Más atrevida es la feroz e hipnótica «For My Lover», que explora el amor como una especie de crimen («Two weeks in a Virginia jail/For my lover for my lover») y locura («Everyday I’m psychoanalyzed/For my lover for my lover/They dope me up and I tell them lies»). El eslogan de la canción, «The things we won’t do for love» (Las cosas que no haríamos por amor), sugiere claramente los lazos sumergidos entre estos clichés románticos y las emociones genuinamente dañinas.
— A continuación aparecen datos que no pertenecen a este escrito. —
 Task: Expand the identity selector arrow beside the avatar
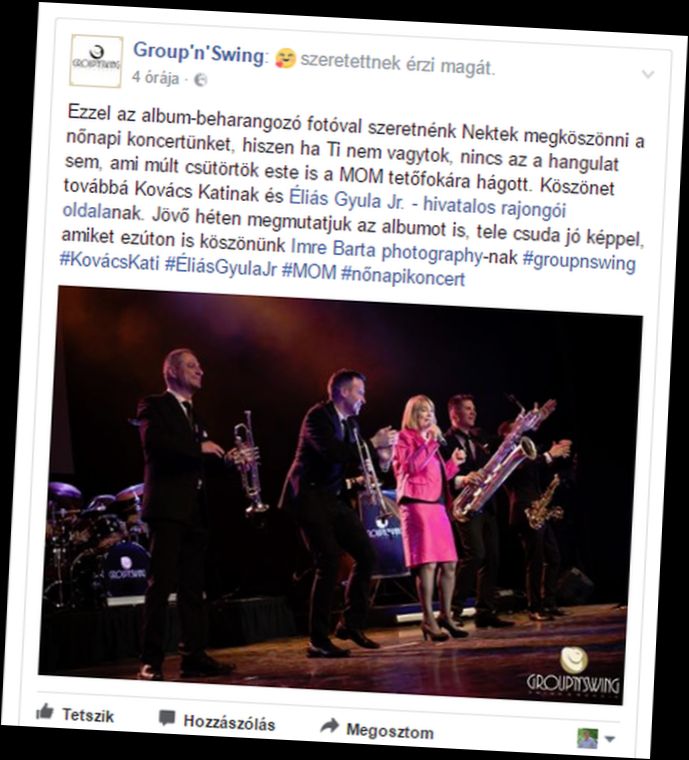click(610, 740)
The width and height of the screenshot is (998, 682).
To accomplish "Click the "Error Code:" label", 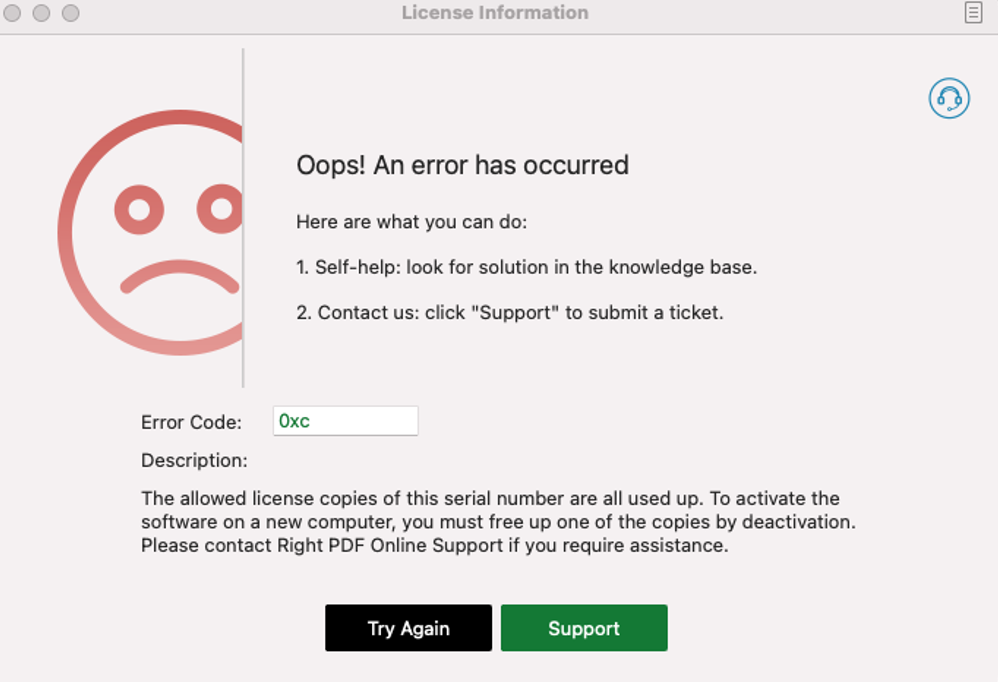I will click(x=192, y=422).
«For My Lover» (Para mi amante) es quizás la canción más atrevida de Tracy Chapman. Chapman abrió sus dos espectáculos en el Bitter End con ella, y ve conexiones entre el amor obsesivo descrito en la canción y el materialismo narcótico que delinea en otra pista del álbum, «Mountains o’ Things». «Una cosa que realmente me preocupa es el sentido del equilibrio», dice Chapman. «Ya sabes, cuando hablas de cosas materiales, se trata de dónde encajan esas cosas en tu vida. Luego, con las relaciones, también, ¿cómo te posicionas en relación con otras personas? Es una línea muy fina a veces, tratar de aferrarte a ti mismo y a tu propia identidad y ser atraído a que otras personas las definan por ti o que las cosas que te rodean las definan por ti».

Una realidad que corre el peligro de definir a Tracy Chapman en este momento es, irónicamente, su condición de una de las artistas debutantes más promocionadas de Estados Unidos. Se encuentra en un punto difícil en el que el ruido blanco de la publicidad podría ocultar las virtudes menos sensacionales de sus canciones, en el que los elogios desconsiderados podrían transformarla rápidamente de la próxima a la última gran cosa.

Chapman, sin embargo, se conforma con dejar que sus canciones hagan su trabajo. «Sólo espero que la gente descubra el disco porque realmente encuentra algo que significa algo para ellos», dice. «Mi sensación es que es real, que la razón por la que la gente escucha mi música y le gusta es porque realmente lo hace».